___ Provided data ___
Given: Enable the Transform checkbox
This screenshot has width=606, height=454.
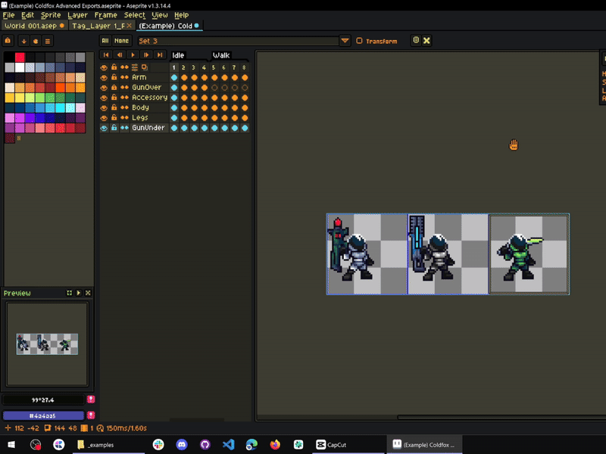Looking at the screenshot, I should coord(359,41).
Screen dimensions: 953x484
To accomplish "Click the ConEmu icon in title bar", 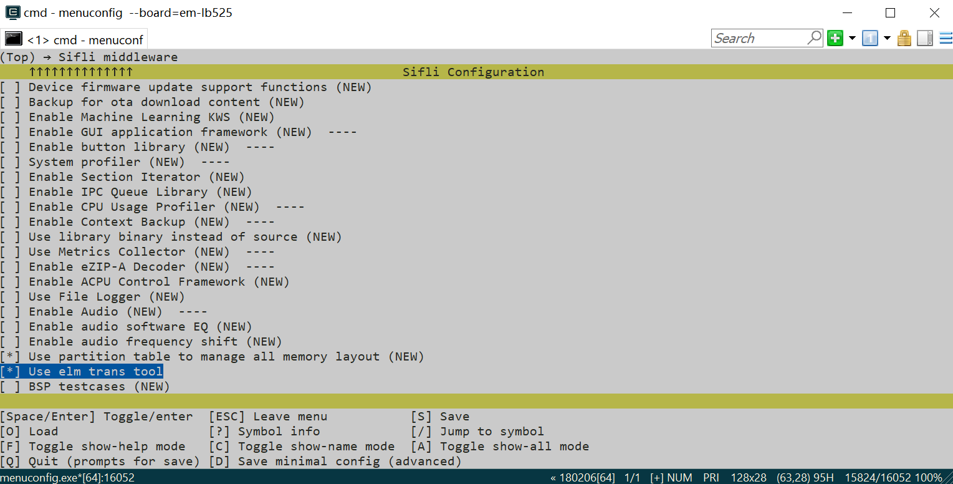I will (12, 12).
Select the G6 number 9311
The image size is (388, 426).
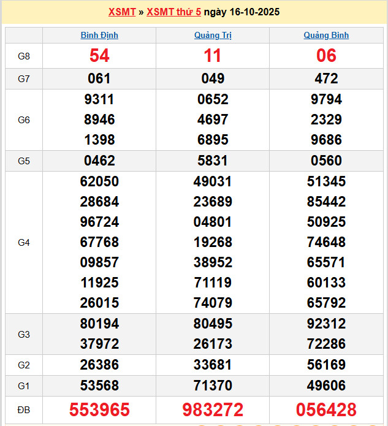click(99, 99)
___
### Task objective:
All that belongs in the answer is the exact run of lines from the line containing "Select the G6 number 9311" to the end of the listing above, pictures removed.

### Solution below:
Select the G6 number 9311
The image size is (388, 426).
click(99, 99)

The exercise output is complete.